As more customers adopt the Oracle Cloud Infrastructure (OCI) platform, and also the Fusion applications, such as ERP and HCM, the usage and prominence of the Oracle Integration Cloud (OIC) platform will continue to grow. OIC is a middleware, much like other competitors in the market, such as the Azure integration options, Biztalk, Boomi, and such. The competitive advantage of OIC, as it relates to the Oracle space, particularly for Cloud tools, is how the OIC product managers work closely with the FA development teams, and ensure that the adapters provided inside OIC for ERP, HCM, etc. stay up to date and are tested as quarterly patches are rolled out for both OIC and FA. In short, there's technical stack harmony when you use OIC to integrate with Oracle Cloud, not to mention that if you want to subscribe to business events from ERP, if you are looking to do event driven integrations that are real time, then OIC is your only option, since other tools cannot subscribe to these business events. In terms of adapters in OIC, the ERP and HCM adapters provide for reduced complexity when integrating with those systems. With the adapters, for example, you can subscribe to events, but also integrate via FBDI or HDL files without having to orchestrate calling many different jobs, and the adapters will instead handle a lot of the complexity on your behalf.

OIC is currently in it's third generation (Gen3), although a lot of customers are still using Gen2, and it has grown quite a bit in terms of capabilities over the last few years, particularly in terms of it's service limits. Previously OIC did not handle large files very well, or large payloads for API patterns, and although it still has limitations in this space, great strides have been made, and it can satisfy a lot of requirements that you may throw at it. As you utilize OIC, before implementing a design pattern, carefully review the service limits here, as you don't want to spend many cycles developing integrations that will fail when being load tested, or performance tested later on.

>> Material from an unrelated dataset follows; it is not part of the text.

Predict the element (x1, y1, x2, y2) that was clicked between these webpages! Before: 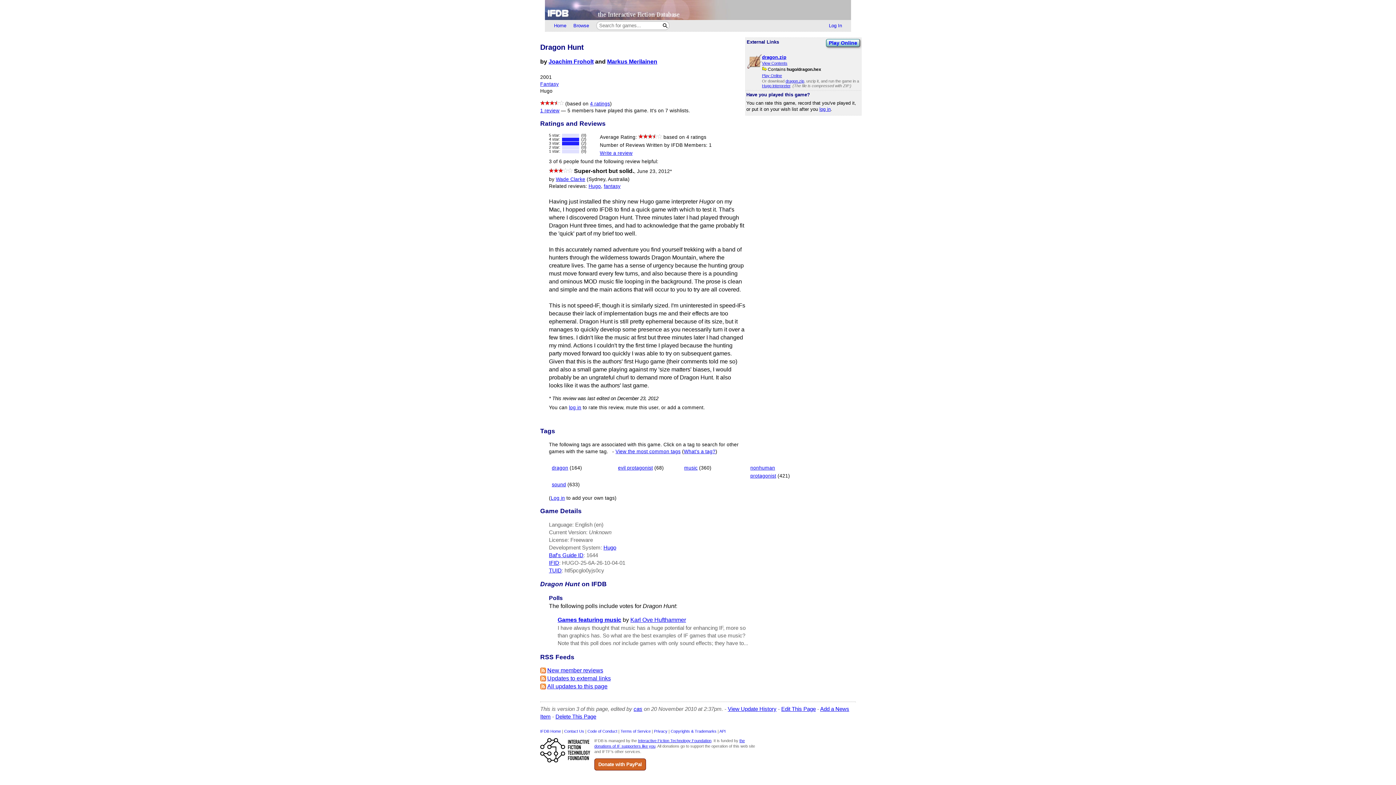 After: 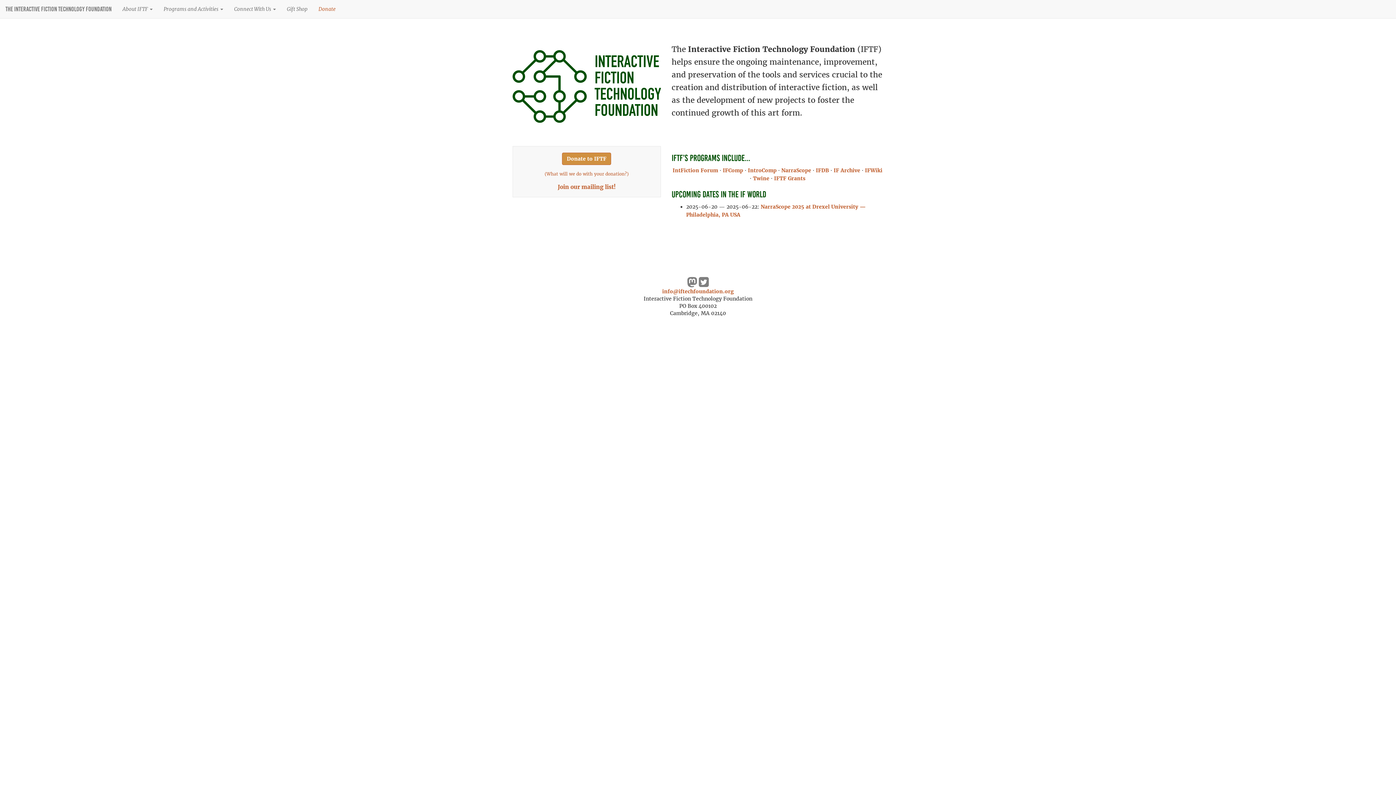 Action: label: Interactive Fiction Technology Foundation bbox: (638, 738, 711, 743)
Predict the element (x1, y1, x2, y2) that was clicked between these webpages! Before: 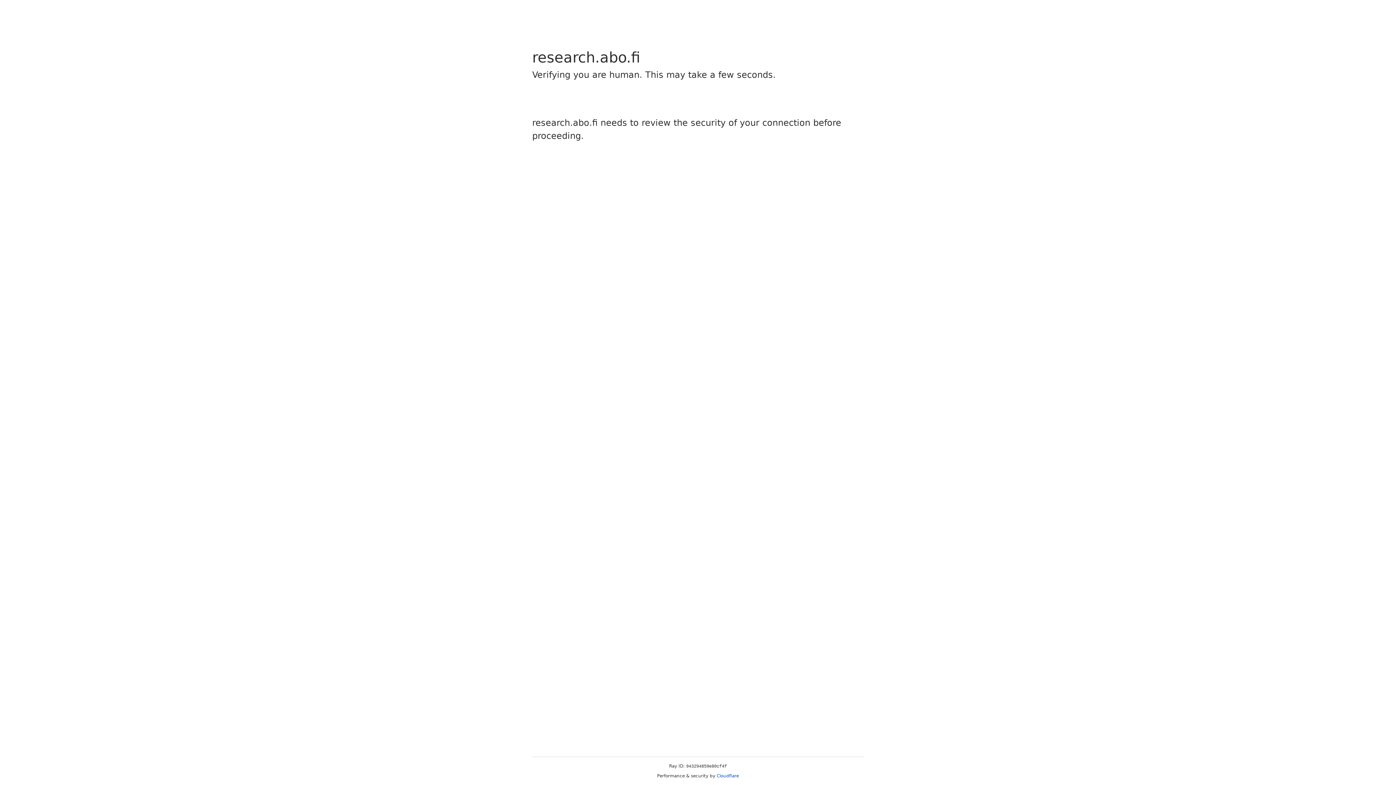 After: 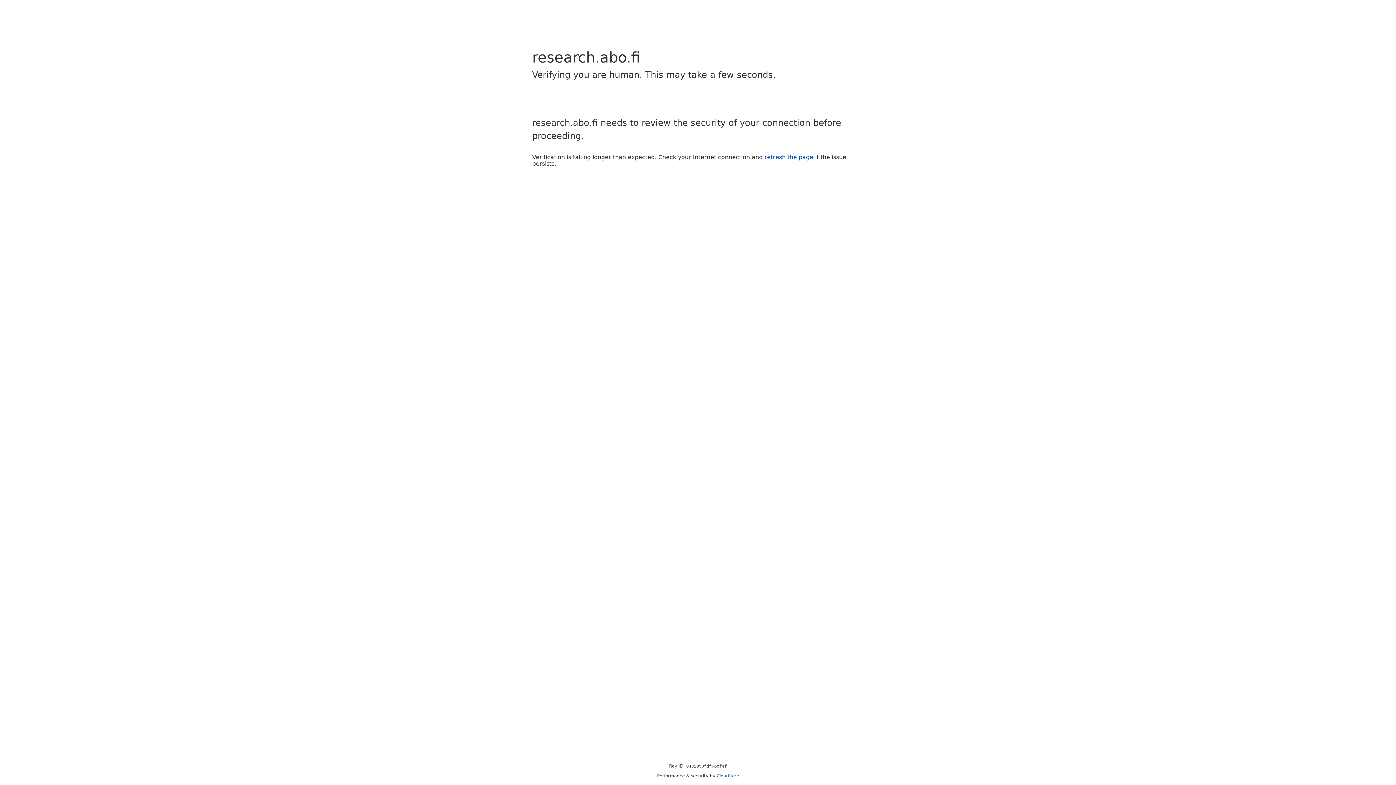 Action: label: Cloudflare bbox: (716, 773, 739, 778)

OIC can be licensed in several ways, but with the Enterprise License, you will get more than just Integrations, and you also get the Visual Builder web development IDE, to extend your SaaS applications, as well as the Oracle Process Cloud product (although this may no longer be bundled with OIC starting with Gen3). With OIC you need to keep a close eye on your message pack consumption, as that can drive up your cost a bit and also impact performance, if you environment is not sized correctly for your usage.

Below I've consolidated a lot of the best practices we have identified by using OIC over the past 4 years, to execute hundreds of integrations across multiple business units.

If you are planning to use OIC, review these in detail, and also pay attention to the third slide that talks about message pack consumption, as depending on how you implement your integrations, you could be unnecessarily incurring additional cost.



Another recommendation is taking complex business logic out of OIC, and instead use OIC to invoke stored procedures in a database cloud service (via a connectivity agent) or autonomous database (via adapter), because these heavy operations that rely on extensive business logic can be done with PLSQL quite more efficiently, and you can use OIC to control the flow, make external calls, and much more.

In terms of drawbacks, OIC still struggles with large files if you want to deal with them outside of them being an opaque element (meaning you don't understand the contents of the file and it's schema). We have also ran into issues when scheduling too many integrations, even with the maximum allowed number of message packs (but this isn't an area of concern unless you are scheduling hundreds of integrations in the same environment). From a disaster recovery perspective, OIC is highly available within it's region, but if you want to implement HA capabilities across multiple regions, accomplishing this is a bit manual and not as efficient as it could be, the architecture can be seen here, for Gen2.

In summary, OIC is a strong solution that continues to grow, but understanding it's limitations is key in order to implement the most robust integrations on behalf of your business partners.